The lack of correlation between FGF21 and irisin warrants further research. We previously reported that FGF21 positively correlated with free fatty acids and noradrenaline after exercising5. However, a post hoc correlation between serum irisin and FFA in our new cohort was not significant (r = 0.11, p = 0.81), which suggests different regulation mechanisms of irisin increment.
One important strength of our study is that we used a supervised and standardized exercise test to evaluate the impact of aerobic activity intensity on irisin and FGF21 levels. However, some limitations of the study are that we did not study the effect of exercising in patients with overweight or obesity.

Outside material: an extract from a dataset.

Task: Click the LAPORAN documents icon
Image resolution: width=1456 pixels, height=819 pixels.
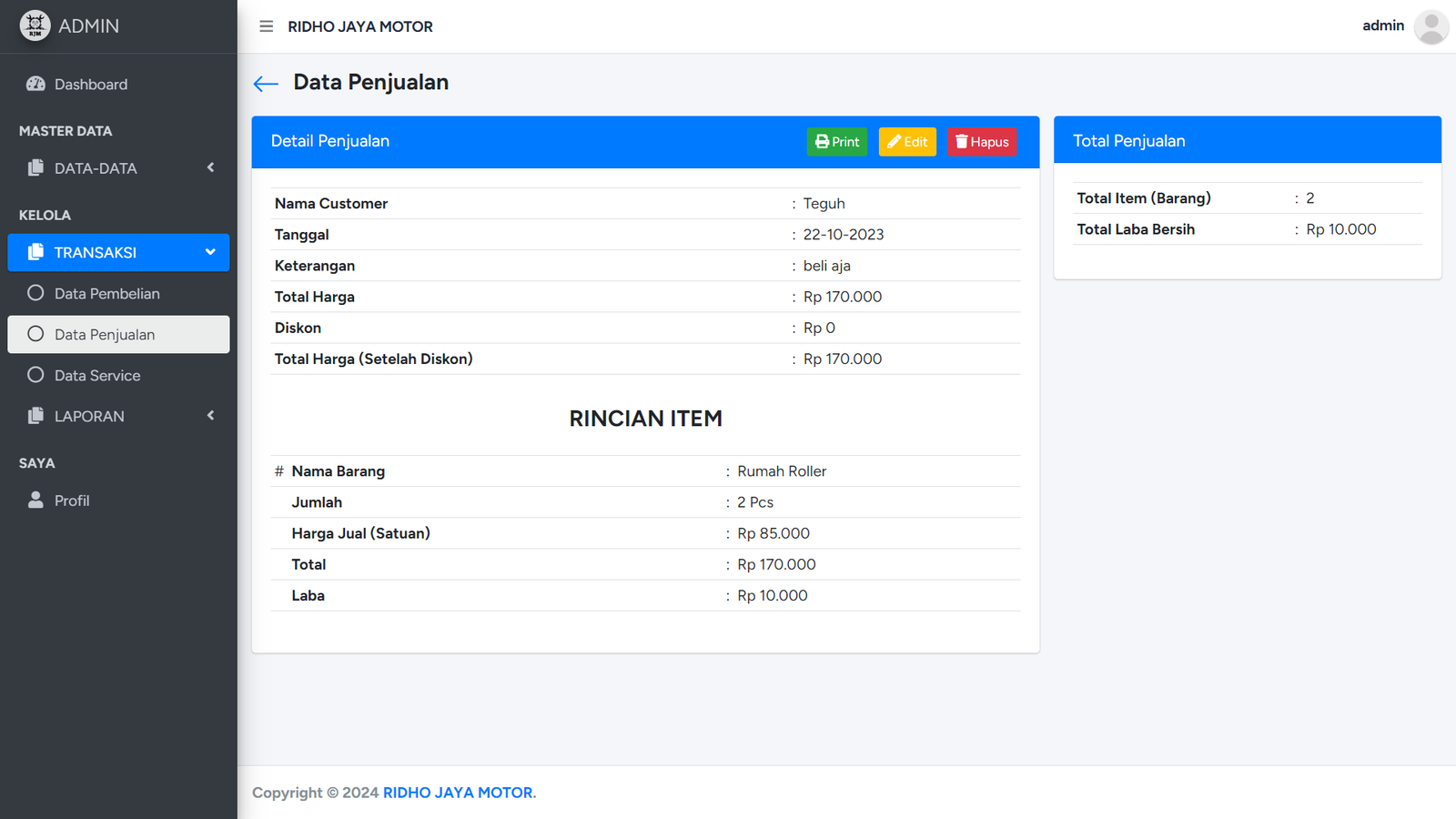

Furthermore, we still do not know what is the long-term effect of increasing circulating irisin and FGF21 levels after exercising.
In summary, irisin and FGF21 concentrations are influenced by the intensity of physical activity. This effect should be taken into consideration for future clinical studies evaluating circulating irisin and FGF21 levels. Furthermore, serum ALT levels were identified as an independent determinant for circulating irisin levels. This finding suggests a positive irisin effect of exercising on liver cell metabolism.